Trio who made tiddlywinks competitive mark 70 years of university club

Three Cambridge University alumni who set up the tiddlywinks society so that they could represent the university at sport are celebrating its 70th anniversary.

Bill Steen, 91, co-founded the Cambridge University Tiddlywinks Club (CUTwC) alongside long-time friend Lawford Howells, 90, at Christ’s College in January 1955 with their friend Peter Downes, 86, joining later.

The group thought up the idea after realising it was their only chance at obtaining a prestigious blue – the highest honour that can be received by a Cambridge sportsperson. Often, the honour is earned by representing Cambridge in a Varsity match or against Oxford in a particular sport, such as football, rugby or rowing.

Mr Steen said the group were “hopeless as athletes” and so focussed their attention instead on tiddlywinks – a game where players take turns trying to get small plastic discs into a cup by pressing one piece against another.

Mr Steen said: “We were hopeless as athletes, and we were discussing our dismal chances of obtaining a blue, due to our lack of talent. We decided our best chance was to invent our own sport – and preferably write the rules too.”

Once the society was established, they created new terminology, designed club ties, wrote a thesis on The Science of Tiddlywink, and later oversaw the creation of the Tiddlywinks Anthem.

Cambridge University Tiddlywinks Club in 1958
(Image: PA)

“In those days, the sportsmen were kings, the real stars at university, and it was so competitive,” said Mr Downes.

The first Varsity tiddlywinks match took place in 1958, when the Cambridge team received a “quarter blue” for their victory over their Oxford rivals.

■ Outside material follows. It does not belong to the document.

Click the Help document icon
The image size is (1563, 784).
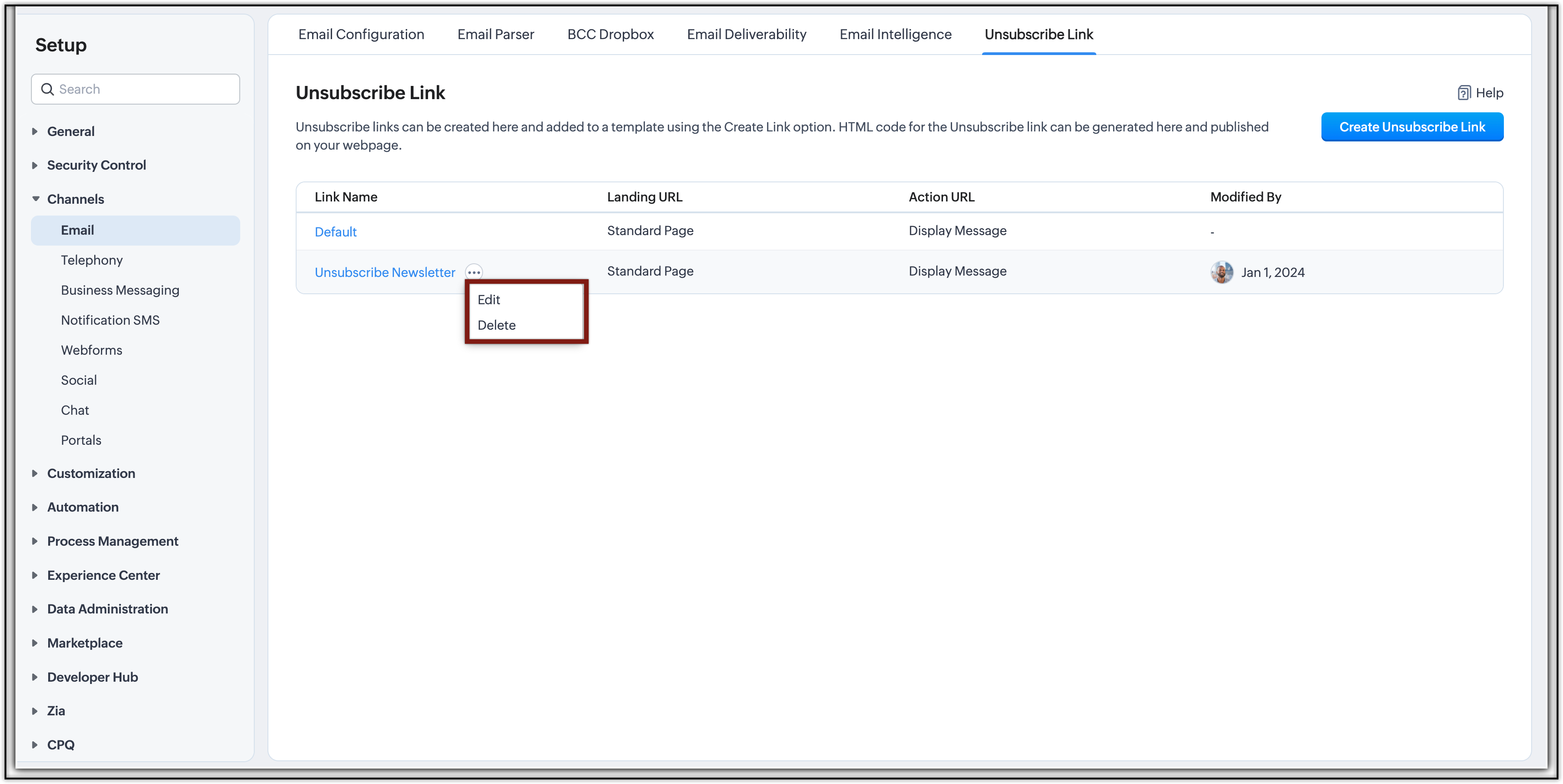(1464, 93)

“In the tradition at Cambridge you can get a full blue if you play the proper games like rugger and football, things like that. You get a half blue if you’re doing it for netball or something like this, there’s a sort of ranking of games, so we got a quarter blue for tiddlywinks – I think it’s the only quarter blue going,” Mr Steen explained.

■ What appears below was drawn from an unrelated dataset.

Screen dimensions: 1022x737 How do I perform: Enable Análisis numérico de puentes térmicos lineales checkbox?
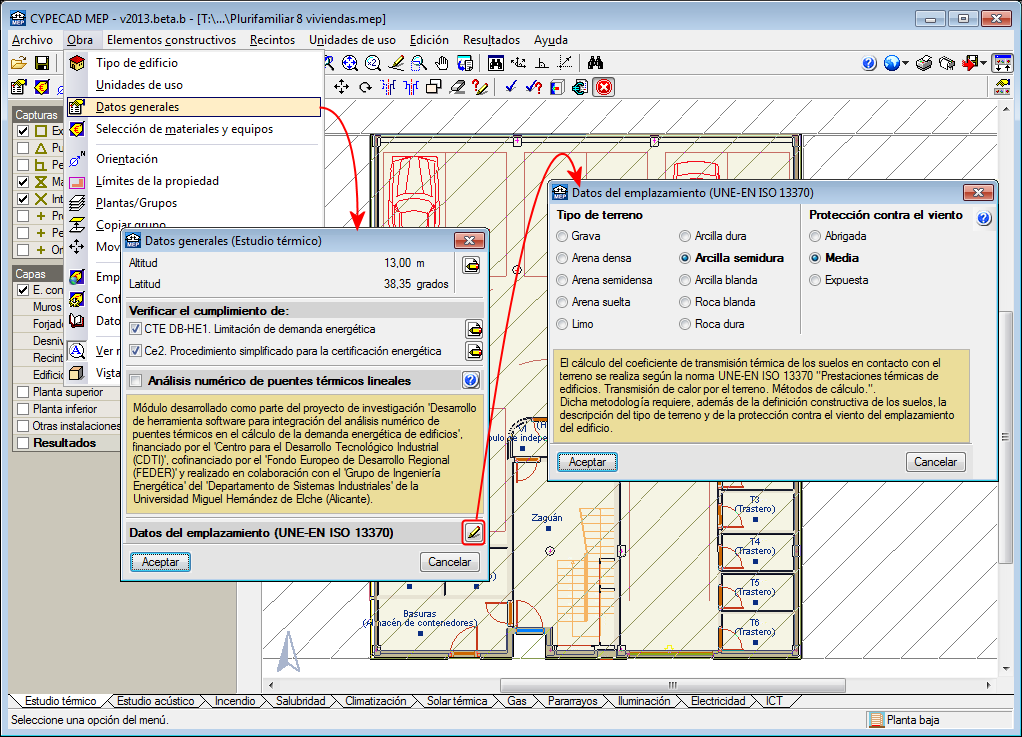[136, 380]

In a major publicity push, the young students wrote to celebrities, royalty and national newspapers to seek matches. The club finally got introduced to the world once a challenge was accepted by the Daily Mirror newspaper and a match was played in the Cock Tavern in Fleet Street in June 1955.

Just two years later, unrelated to the club’s activities, The Spectator released an article titled “Does Prince Philip cheat at tiddlywinks?” Following this, the club challenged the Duke of Edinburgh to a match.

Philip appointed The Goons, a group of comedy stars including Spike Milligan, Peter Sellers and Harry Secombe to represent him in a match against CUTwC in 1958. Mr Downes later received a left-handed leather gauntlet via post from the comedy troupe, and a note accepting the challenge which Mr Howells recalled as reading, “To your sword do take upon, the day be fixed” and signed by “Sire Spike the Milligan”.

It soon became a national news story covered by much of the UK media, with Mr Steen describing the event as “like living a fairytale story”. The Royal Tournament, held at The Guildhall in Cambridge, sold out 600 tickets in two hours, and the game ended with a win for Cambridge.

Mr Howells, who went on to work in international engineering consulting and business development, said The Goons were “the top comedians at the time”.

Bill Steen with Peter Downes, playing tiddlywinks with current Cambridge University staff and students
(Image: PA)

“We’d been trying to play them for what seemed to be years – they really appealed to our sense of humour,” he added.

The tiddlywinks trio returned to Cambridge this month for the 70th anniversary of the club. Mr Steen described the club’s longevity as “absolutely amazing”, adding that “over 2,000 students have played tiddlywinks” since the club began in 1955.

Mr Downes, who studied modern languages and later translated the tiddlywinks rules into French before working as a teacher and education finance consultant, said: “I got a 2:1, and I sometimes wonder if I might have got a first had we not got carried away with all the attention.”

The current CUTwC president, Emmy Charalambous, said: “We’ve all heard the incredible story, but it was great to see them and hear it from them – how they took a Victorian parlour game and turned it into a competitive sport.

“We still sing the anthem, and it’s a fun way to represent your university, but part of the joke is how seriously it actually gets taken. There are people who have been playing for decades, who show up at tournaments, who still love and breathe tiddling.”